William Pursell wrp

general best practices:

Have a single source of truth.
Avoid usage spew. ¹
A stack trace is not an error message; it is an embarrassment.
Write errors to stderr. Write output to stdout. Write logs somewhere else.
Instrument extensively, but don't use logs as metrics.
Version everything, but do not hardcode version numbers in a file; derive them from a VCS.
Never deploy a mutable ref (eg "latest"); always use a fixed version.
Design for the interface, not the implementation.
Use descriptive names for projects. Call your auth service "auth-service", not "jezebel".
Don't use the implementation as a basis for the name of a service. ²
Always include timezone in a timestamp representation. ISO-8601/rfc3339 ³
Never use relative timestamps (eg, "6 hours ago") ⁴
Keep your code narrow. ⁵
Make everything local. Web-based docs are useless on an airplane. Put your docs in git.
Configuration files are not documentation. ⁶
Comments are not documentation. ⁷
Test functionality, not platform. ⁸
Use roles extensively. ⁹
Plan for failure, automate, test extensively.

pithy slogans:

Explicit is better than implicit.
Fail loudly (but tersely), succeed quietly. ¹⁰
Simple, elegant, robust. Choose 3.

vcs best practices:

Vigorously enforce commit message formats from the first commit.
Keep all changes small and obvious. History matters. Churn matters. This impacts style. ¹¹
Use the correct deictic center on commit messages.

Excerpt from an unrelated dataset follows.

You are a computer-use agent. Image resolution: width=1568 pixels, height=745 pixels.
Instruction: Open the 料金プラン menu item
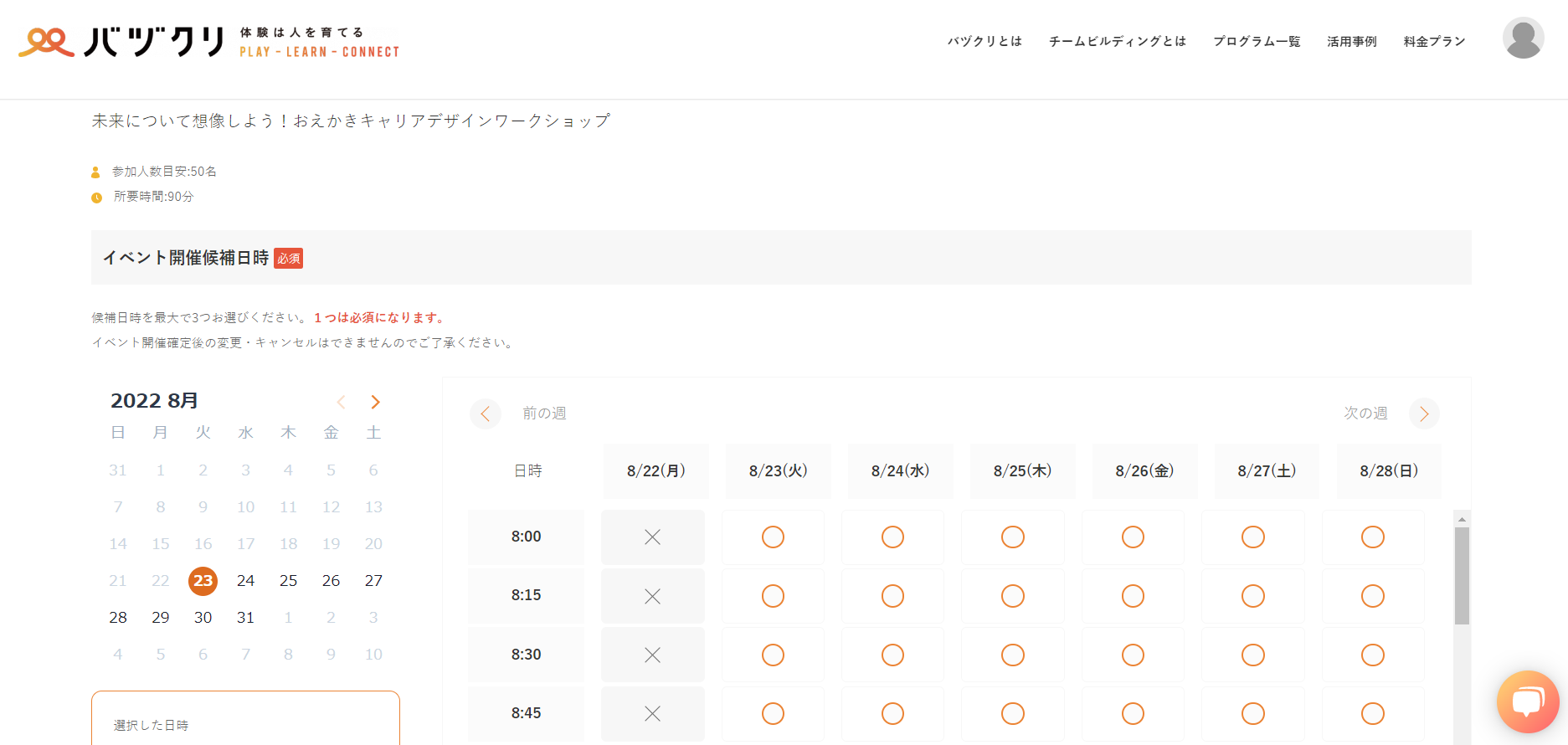[1434, 41]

git specific best practices:

Put meta data for commits in a git trailer. ¹²
Put only project specific items in .gitignore. ¹³

General thoughts:

Do not bend your workflow to satsify your tools; fix your tools to fit your workflow. For example, if someone tells you "Even though the syntax does not require it, we leave double quotes here because some IDEs flags it as a syntax error", tell them to stop using broken IDEs.

notes:

Usage spew is the act of printing a "wall of text" in response to a simple error. The wall of text generally obscures the error message. A concrete example of this is the current behavior of 'git diff' when executed in a directory that is not a git repo. The user does not need to see 129 lines of text! The user only needs to see the first line ("warning: Not a git repository"), and the other 128 lines are just an irritating distraction. ↩
Humans should not care about the underlying implementation. If you name your message queue "kafka", then it will be extremely difficult to migrate to KubeMQ. This is the same rationale for avoiding .sh suffixes on your shell scripts and .py suffixes on your python scripts. If you have a process that frobs by calling frob.py, but you later realize that frobbing is better implemented in some other language, you suddenly have a problem. If you re-implement frob.py, you cannot easily change the name without breaking all existing tooling. The problem is completely avoided if you had originally named the program frob instead of frob.py. ↩
Never display or write "07:18". Always write "07:18:00-06:00" or "13:18:00Z" or "06:18T-7". It is less important how you choose to convey timezone, as long as it is done. And don't use names; use numbers. Quick, how much time is there between "07:18 PST" and "06:48 IST"? Approximately where in the world is EAT? Now, answer those questions for "07:18T-0700" and "06:48T+0530" and "UTC+3" Using timezone names requires external information, but that information is conveyed directly if you use the right format.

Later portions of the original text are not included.